# EXCERPTED TEXT
[Start of section]

Institute Live Blog: Reactions To Bilski


Next panel  – “What Hath Bilski v. Kappos: Fallout in the Courts and the USPTO”.  The panel includes, Gary Hoffman of Dickstein Shaprio, David M. Rosenblatt of Thomson Reuters and Associate Prof. Michael Risch of Villanova School of Law.

– Gary Hoffman began with a discussion on how the Courts have reacted to Bilski.  The Federal Circuit has cited Bilski 7 times: 2 cases with substantive post-Bilski analysis: Prometheus (Court held MOT test is relevant but not the only test) & Research Corp. Tech (Court focused on whether the subject matter fails s 101’s requirement that it not be “abstract”); 2 references to the recency of the decision, 1 citation to the Supreme Court’s instruction that formulaic rules should be avoided,  1 metnion in dissent (Intervet), 1 case (King Pharma) where s101 analysis was passed over because the Fed Circ had already found the claims anticipated.

-BPAI has looked at Bilski 58 times.   No precedential opinions as of yet, but some decisions with substantive analysis (Ex Parte Ulf & Ex Parte Caccavale).  BPAI appears to be standardizing on first applying the MOT test, then confirming the unpatentability of claims with an abstraction analysis if the claims fail.

 The panelists then participated in a Questions & Answer Session on Bilski: (Moderator – Scott Alter of Faegre & Benson)…..

Q – Since Bilski, what has changed, what has decision done and as a result how patentable is a usiness method?

 Rosenblatt:  More difficult on MPEs.  Bilski case is an aberation because  all thought the Court would hold claims invalid and make it easier to prove invalidity under 101.  They did hold claims invlaid , but didn’t make it easier under 101 to show claims invalid. 

Risch – One problem with decision , didn’t change anything. Business methods patentable, depends on who you get.  No real certainty.  Changes everything, changes nothing.  To define business methods, depends on who you’re asking.

Hoffman – at the end of day, left a lot of confusion.  Patent Office seems to have taken approach, we’ll look at MOT test and then abstract idea.  When thinking about bussiness methods, not exclusive to machines per se.  Need to include biotechnoloy and pharma. 

All three agree, we will have a lot of litigation still to come regarding business methods.

Q -How do you foresee Bilski effecting patent eligibility of software generally and diagnostic methods.

Rosenblatt – Generally, software will be patentable.  Diagnostic patents – difficult. People really divided.  All over the law on this. Maybe depends what is selling.  Not really abstract ideas, stough is happening.  Eg. draw blood, test it, see whats happening, make decsion – not abstract at all.  Generally, think diagnostics will be upheld.

[End of section]

# SUPPLIED DATA

[Start of section]

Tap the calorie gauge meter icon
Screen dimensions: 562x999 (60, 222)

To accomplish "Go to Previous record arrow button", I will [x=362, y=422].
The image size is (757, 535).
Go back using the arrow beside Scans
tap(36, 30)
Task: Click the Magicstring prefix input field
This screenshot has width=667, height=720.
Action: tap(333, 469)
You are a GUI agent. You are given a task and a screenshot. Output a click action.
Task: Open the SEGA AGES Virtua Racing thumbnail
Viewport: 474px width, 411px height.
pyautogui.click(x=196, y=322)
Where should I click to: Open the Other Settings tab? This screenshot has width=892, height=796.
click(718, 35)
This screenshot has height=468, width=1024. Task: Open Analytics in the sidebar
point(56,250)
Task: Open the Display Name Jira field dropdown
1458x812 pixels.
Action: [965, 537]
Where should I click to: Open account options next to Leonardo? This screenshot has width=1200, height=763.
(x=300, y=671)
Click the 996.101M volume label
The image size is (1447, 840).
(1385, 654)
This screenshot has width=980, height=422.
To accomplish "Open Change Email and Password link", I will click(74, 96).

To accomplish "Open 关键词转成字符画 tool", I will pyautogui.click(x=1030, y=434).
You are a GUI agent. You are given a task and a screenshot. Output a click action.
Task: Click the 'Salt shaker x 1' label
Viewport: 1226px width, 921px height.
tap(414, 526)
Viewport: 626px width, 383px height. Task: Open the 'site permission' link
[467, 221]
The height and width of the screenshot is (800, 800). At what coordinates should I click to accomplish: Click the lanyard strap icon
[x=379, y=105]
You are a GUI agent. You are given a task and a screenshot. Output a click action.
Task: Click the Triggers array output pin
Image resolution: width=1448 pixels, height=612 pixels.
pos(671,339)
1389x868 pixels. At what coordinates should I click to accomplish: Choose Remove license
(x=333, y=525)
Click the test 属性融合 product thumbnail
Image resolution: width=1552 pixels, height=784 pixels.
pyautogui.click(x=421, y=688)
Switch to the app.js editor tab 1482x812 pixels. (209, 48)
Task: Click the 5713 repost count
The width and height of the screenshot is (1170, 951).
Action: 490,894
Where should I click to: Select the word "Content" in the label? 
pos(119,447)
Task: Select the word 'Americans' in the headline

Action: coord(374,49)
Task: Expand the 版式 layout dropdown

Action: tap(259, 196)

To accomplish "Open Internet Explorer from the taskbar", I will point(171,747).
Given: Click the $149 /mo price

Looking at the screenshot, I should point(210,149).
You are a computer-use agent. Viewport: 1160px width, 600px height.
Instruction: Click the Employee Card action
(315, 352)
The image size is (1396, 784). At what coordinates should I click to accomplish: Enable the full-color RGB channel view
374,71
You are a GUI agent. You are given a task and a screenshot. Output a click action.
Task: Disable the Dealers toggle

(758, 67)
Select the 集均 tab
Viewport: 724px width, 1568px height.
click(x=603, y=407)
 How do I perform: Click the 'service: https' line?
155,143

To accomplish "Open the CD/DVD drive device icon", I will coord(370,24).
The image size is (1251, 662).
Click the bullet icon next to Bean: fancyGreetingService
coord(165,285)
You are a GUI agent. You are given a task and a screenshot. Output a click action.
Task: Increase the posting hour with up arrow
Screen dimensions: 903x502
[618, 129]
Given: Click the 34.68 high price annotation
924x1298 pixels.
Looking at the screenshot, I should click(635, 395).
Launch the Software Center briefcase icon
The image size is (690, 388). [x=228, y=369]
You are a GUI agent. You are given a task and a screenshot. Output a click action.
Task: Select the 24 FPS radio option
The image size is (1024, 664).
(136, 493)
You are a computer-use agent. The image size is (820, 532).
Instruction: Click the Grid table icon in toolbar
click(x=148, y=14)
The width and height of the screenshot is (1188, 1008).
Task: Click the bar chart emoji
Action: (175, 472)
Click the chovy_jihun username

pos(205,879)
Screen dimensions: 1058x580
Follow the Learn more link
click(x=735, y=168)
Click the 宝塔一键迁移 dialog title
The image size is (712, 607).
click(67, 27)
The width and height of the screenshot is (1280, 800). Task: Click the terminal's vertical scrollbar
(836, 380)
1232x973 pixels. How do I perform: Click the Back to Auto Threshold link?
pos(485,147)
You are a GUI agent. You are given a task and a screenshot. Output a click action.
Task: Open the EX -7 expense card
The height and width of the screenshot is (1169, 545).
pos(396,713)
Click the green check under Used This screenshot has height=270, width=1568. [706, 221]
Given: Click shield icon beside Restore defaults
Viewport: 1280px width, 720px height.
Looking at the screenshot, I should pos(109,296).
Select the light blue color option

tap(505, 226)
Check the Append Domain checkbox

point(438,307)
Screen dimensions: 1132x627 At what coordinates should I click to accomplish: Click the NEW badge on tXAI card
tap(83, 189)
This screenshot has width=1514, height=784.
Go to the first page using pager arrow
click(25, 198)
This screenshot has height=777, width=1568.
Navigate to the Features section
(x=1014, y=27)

[End of section]

# ACTIONS TO TAKE
a. According to the Bilski live blog, how many times has the BPAI looked at Bilski?
b. Please reproduce the part of the Bilski live blog starting with "Risch – One problem" and going on through "biotechnoloy and pharma.", swapping "Patent Office" for "USPTO".

# SOLUTIONS FOR EACH TASK
a. 58 times.

b.
Risch – One problem with decision , didn’t change anything. Business methods patentable, depends on who you get.  No real certainty.  Changes everything, changes nothing.  To define business methods, depends on who you’re asking.

Hoffman – at the end of day, left a lot of confusion.  USPTO seems to have taken approach, we’ll look at MOT test and then abstract idea.  When thinking about bussiness methods, not exclusive to machines per se.  Need to include biotechnoloy and pharma.